-- start of TEXT SECTION --
I have changed the resistor value to 730ohm in order to have a current of 5.03ma and not fry the Zener and now I measure 8.32v.
The datasheet specifies a minimal value of 7.7v and a maximal value of 8.7v, nominal being 8.2v for 5ma current.

How does the Zener's model come up with 8.32 instead of, for example, any other close value?

I would check the model text; you'll probably find a small series R.
Possibly there is also a current dependent voltage source.

jan
 
Its hard to read your screen capture, but I just duplicated your description, with a 720 Ohm resistor and it works fine. Zener voltage of 8.269 @ 2.4mA. That's about the best you can hope for with a Zener - they're just not that good a regulator.

The 'droop' you see is due to the junction capacitance charging up - you'd see something similar in real life if you could set up a good enough experiment. If it bugs you, change your simulation time to say 1mS - you hardly notice it at all....
-- end of TEXT SECTION --
=== GIVEN REQUEST ===
Reproduce the passage of the Zener discussion from "The datasheet specifies" to "other close value?".
-- start of DATA EXTRACT --
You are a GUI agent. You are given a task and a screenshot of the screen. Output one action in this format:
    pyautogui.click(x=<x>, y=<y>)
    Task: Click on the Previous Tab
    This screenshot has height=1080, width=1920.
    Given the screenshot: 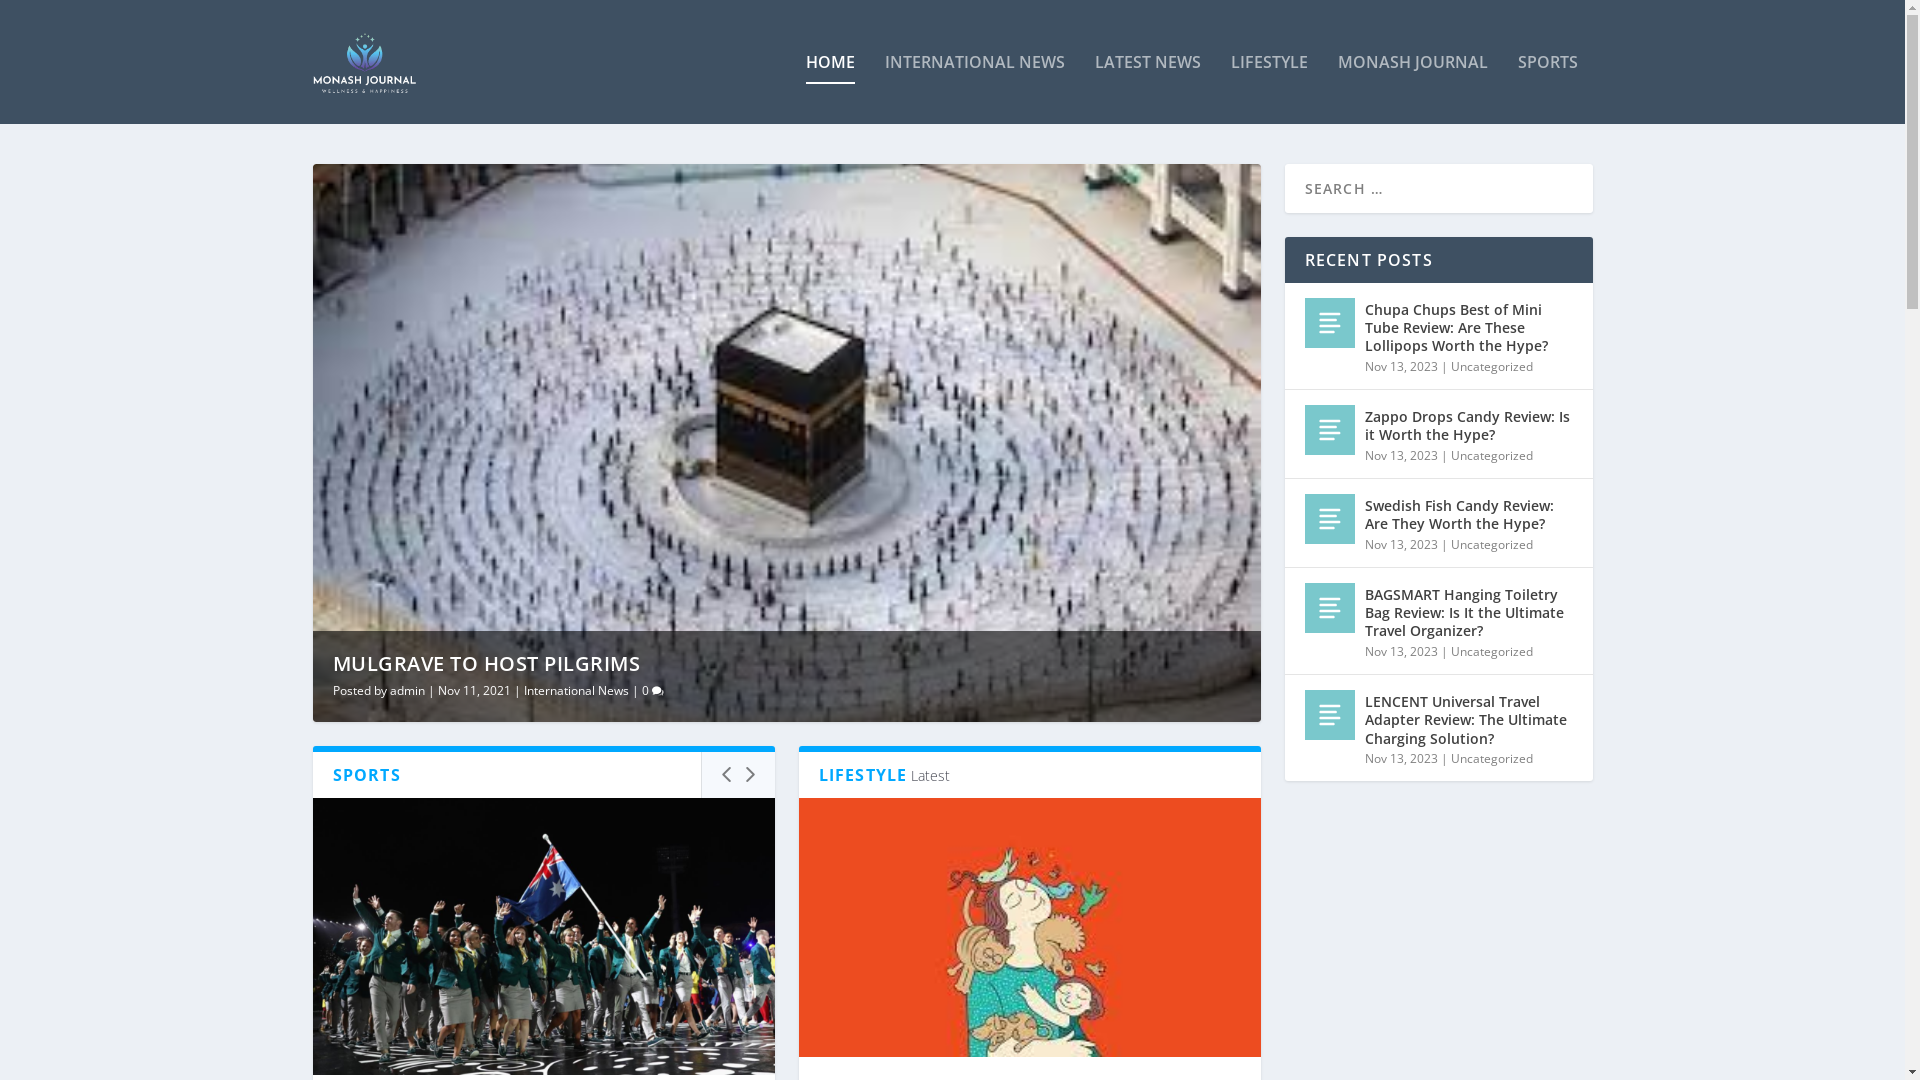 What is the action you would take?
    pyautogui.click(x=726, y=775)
-- end of DATA EXTRACT --
=== OUTPUT FOR THIS EXERCISE ===
The datasheet specifies a minimal value of 7.7v and a maximal value of 8.7v, nominal being 8.2v for 5ma current.

How does the Zener's model come up with 8.32 instead of, for example, any other close value?